[Mono-list] Might Have Found A Way To Get GCC .NET !

Zaphod j0k3rin@yahoo.co.in
Tue, 27 Aug 2002 19:09:56 +0530

On Mon, Aug 26, 2002 at 08:13:16PM +0000, Cyber Wiz wrote:
> Guarav had a good idea to use the GCJ sources to build a GCIL 
> looked into i saw that the GCJ sources are heavily confusing to browse and 

GCJ cannot compile C/C++/ADA or any other of the GCC languages ... so it's
typically a waste of time trying to hack GCJ unless you want a Java to IL
compiler ... (duh !)

> GCJ and Jilc 

AFAIK, JILC does not convert JVM to IL fully ... I had a peek ... The
jdasm code works (except for my AWT code , coz the internal anonymous
'$0' class fail miserably)... Gaurav, could you fix that ?

> any ideas, suggestions, assistance, etc., would be welcome 

Read the below passage from Portable.Net FAQ .. for your answer ...
IMO, I'm incapable of hacking GCC for such a major change, But if you
can , good for you ! (and all gcc users)


Why don't you use gcc as the basis for your C# compiler?

A common question that arises is why we aren't using gcc to compile
C# code to IL.  Strategically, we would like to be able to reuse all
of the good work that has gone into gcc.  The DotGNU Project currently
has an open request for someone to volunteer to modify gcc to generate
IL bytecode.

However it isn't quite as easy as it looks.  The following script of
a hypothetical discussion provides a blow by blow account of why this
is so hard.  This script is based in part on e-mails we have exchanged
with users in the past.

Collected material:

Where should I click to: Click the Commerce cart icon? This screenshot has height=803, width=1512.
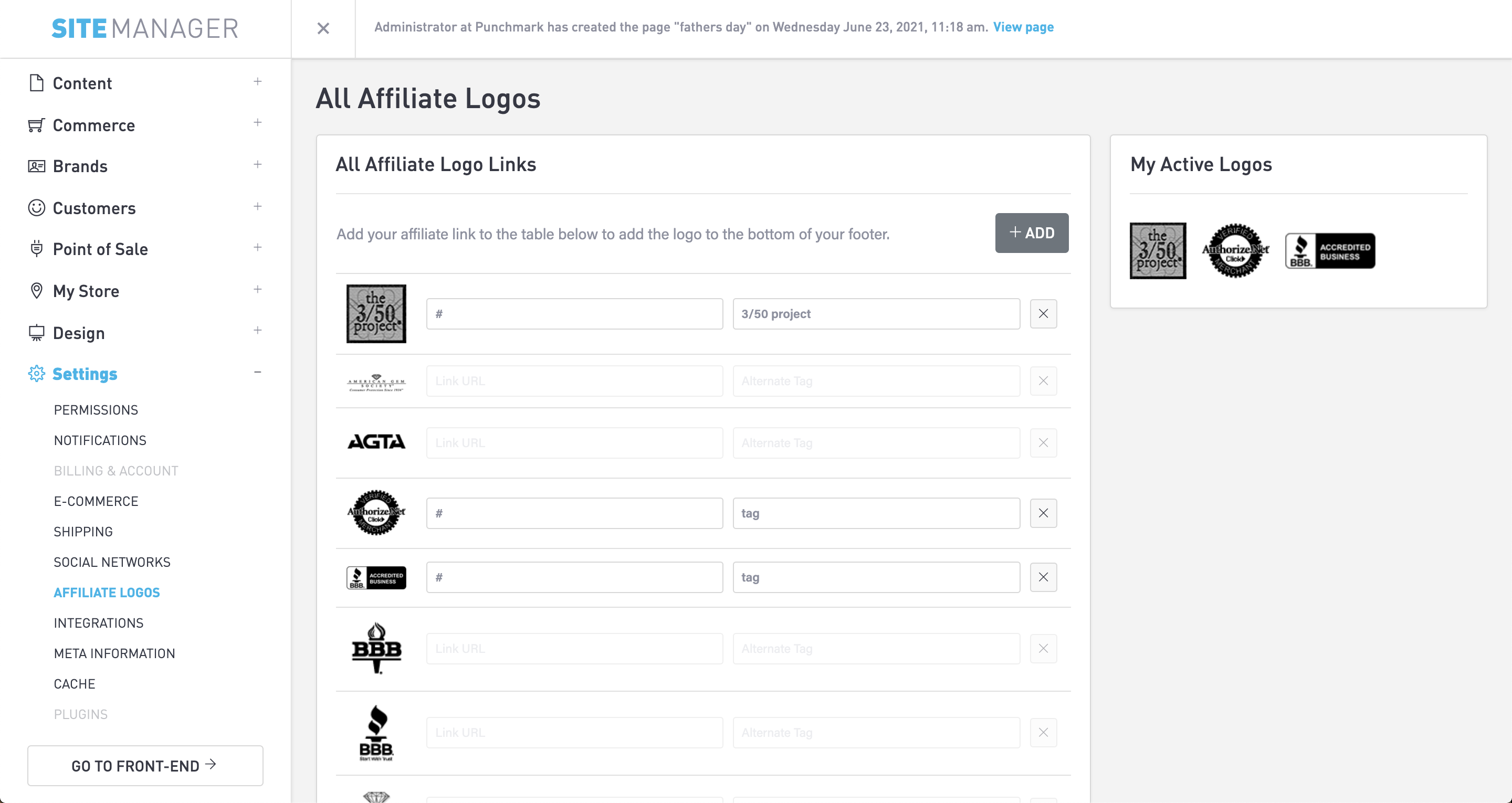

Problem details: Extract the entire mailing-list post about getting GCC to produce .NET code, reproducing every line without changes. The data has no connection to the mailing-list post.

Solution:
[Mono-list] Might Have Found A Way To Get GCC .NET !

Zaphod j0k3rin@yahoo.co.in
Tue, 27 Aug 2002 19:09:56 +0530

On Mon, Aug 26, 2002 at 08:13:16PM +0000, Cyber Wiz wrote:
> Guarav had a good idea to use the GCJ sources to build a GCIL 
> looked into i saw that the GCJ sources are heavily confusing to browse and 

GCJ cannot compile C/C++/ADA or any other of the GCC languages ... so it's
typically a waste of time trying to hack GCJ unless you want a Java to IL
compiler ... (duh !)

> GCJ and Jilc 

AFAIK, JILC does not convert JVM to IL fully ... I had a peek ... The
jdasm code works (except for my AWT code , coz the internal anonymous
'$0' class fail miserably)... Gaurav, could you fix that ?

> any ideas, suggestions, assistance, etc., would be welcome 

Read the below passage from Portable.Net FAQ .. for your answer ...
IMO, I'm incapable of hacking GCC for such a major change, But if you
can , good for you ! (and all gcc users)


Why don't you use gcc as the basis for your C# compiler?

A common question that arises is why we aren't using gcc to compile
C# code to IL.  Strategically, we would like to be able to reuse all
of the good work that has gone into gcc.  The DotGNU Project currently
has an open request for someone to volunteer to modify gcc to generate
IL bytecode.

However it isn't quite as easy as it looks.  The following script of
a hypothetical discussion provides a blow by blow account of why this
is so hard.  This script is based in part on e-mails we have exchanged
with users in the past.